The 2018 ASUN women's basketball tournament was the 32nd edition of the ASUN Conference championship. It took place March 2, 7 and 11, 2018 in several arenas at campus sites.

==Format==
The ASUN Championship is a three-day single-elimination tournament.

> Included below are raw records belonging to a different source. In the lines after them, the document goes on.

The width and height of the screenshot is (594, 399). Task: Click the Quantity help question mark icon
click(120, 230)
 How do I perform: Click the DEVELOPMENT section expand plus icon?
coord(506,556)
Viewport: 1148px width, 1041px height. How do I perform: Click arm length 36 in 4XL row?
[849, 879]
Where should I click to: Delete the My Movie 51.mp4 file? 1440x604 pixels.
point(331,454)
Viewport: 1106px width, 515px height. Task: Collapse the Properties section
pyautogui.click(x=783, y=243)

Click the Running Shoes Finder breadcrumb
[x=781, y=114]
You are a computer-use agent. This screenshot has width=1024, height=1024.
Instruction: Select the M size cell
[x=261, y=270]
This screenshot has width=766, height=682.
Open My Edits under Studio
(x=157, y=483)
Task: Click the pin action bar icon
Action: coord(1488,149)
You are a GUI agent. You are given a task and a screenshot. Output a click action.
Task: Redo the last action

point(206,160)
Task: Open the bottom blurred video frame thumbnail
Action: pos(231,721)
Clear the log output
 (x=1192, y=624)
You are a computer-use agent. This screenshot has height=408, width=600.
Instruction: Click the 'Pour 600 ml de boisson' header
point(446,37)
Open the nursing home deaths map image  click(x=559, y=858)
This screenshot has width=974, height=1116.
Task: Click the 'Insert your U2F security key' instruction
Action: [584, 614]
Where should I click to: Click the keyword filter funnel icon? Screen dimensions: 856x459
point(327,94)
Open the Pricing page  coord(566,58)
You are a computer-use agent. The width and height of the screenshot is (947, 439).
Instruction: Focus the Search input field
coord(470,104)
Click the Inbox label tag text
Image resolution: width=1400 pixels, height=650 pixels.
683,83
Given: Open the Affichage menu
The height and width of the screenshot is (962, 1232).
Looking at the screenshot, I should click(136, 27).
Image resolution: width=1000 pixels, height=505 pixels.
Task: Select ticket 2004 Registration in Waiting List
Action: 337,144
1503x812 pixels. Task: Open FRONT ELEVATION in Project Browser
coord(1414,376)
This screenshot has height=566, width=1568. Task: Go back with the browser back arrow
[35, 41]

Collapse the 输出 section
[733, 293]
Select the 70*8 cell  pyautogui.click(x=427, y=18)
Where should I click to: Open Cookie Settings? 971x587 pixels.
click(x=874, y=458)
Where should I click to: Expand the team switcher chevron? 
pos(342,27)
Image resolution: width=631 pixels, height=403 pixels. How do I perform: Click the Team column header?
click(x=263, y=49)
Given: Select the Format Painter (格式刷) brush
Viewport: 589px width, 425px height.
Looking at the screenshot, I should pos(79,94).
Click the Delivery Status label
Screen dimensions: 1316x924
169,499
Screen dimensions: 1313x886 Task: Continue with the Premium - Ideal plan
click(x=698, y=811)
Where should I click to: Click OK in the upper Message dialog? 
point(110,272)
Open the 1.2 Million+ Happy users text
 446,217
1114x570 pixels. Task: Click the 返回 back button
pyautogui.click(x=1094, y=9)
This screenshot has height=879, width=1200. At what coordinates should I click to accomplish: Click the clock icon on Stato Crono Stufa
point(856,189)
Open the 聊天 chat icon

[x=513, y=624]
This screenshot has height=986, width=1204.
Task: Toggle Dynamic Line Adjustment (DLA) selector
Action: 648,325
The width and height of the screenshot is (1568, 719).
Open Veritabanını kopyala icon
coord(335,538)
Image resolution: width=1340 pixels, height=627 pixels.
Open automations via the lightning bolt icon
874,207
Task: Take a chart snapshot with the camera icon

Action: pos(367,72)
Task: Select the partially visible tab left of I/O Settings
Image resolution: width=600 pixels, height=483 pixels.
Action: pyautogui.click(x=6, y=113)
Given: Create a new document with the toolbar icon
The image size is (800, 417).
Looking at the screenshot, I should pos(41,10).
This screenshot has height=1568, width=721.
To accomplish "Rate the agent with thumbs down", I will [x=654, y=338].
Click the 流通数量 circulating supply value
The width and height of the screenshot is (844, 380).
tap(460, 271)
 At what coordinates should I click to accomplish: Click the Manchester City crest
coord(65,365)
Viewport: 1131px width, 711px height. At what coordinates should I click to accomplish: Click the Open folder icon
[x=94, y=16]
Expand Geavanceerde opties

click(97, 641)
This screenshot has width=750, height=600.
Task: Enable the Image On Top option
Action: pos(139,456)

Eight teams competed in the championship, with the higher seeded team in each matchup hosting the game.

==Seeds==

| Seed | School | Conference | Overall | Tiebreaker |
| 1 | Florida Gulf Coast | 13–1 | 27–4 |  |
| 2 | Jacksonville | 12–2 | 22–7 |  |
| 3 | Stetson | 8–6 | 17–13 |  |
| 4 | Lipscomb | 7–7 | 11–18 |  |
| 5 | USC Upstate | 6–8 | 11–18 |  |
| 6 | North Florida | 5–9 | 12–17 |  |
| 7 | Kennesaw State | 3–11 | 7–18 |  |
| 8 | NJIT | 2–12 | 4–25 |  |
Overall records are as of the end of the regular season.

==Schedule==

Game: Matchup^{#}; Time*; Television; Attendance
Quarterfinals – Friday, March 2
1: No. 8 NJIT at No. 1 Florida Gulf Coast; 7:00 PM; ESPN3; 2,006
2: No. 5 USC Upstate at No. 4 Lipscomb; 8:00 PM; 401
3: No. 6 North Florida at No. 3 Stetson; 7:00 PM; 437
4: No. 7 Kennesaw State at No. 2 Jacksonville; 7:00 PM; 379
Semifinals – Wednesday, March 7
5: #4 Lipscomb at #1 Florida Gulf Coast; 7:00 PM; ESPN3; 2,022
6: #6 North Florida at #2 Jacksonville; 7:00 PM; 1,010
Championship – Sunday, March 11
7: #2 Jacksonville at #1 Florida Gulf Coast; 3:00 PM; ESPN3; 2,966
*Game times in ET. #-Rankings denote tournament seeding. All games hosted by higher-seeded team.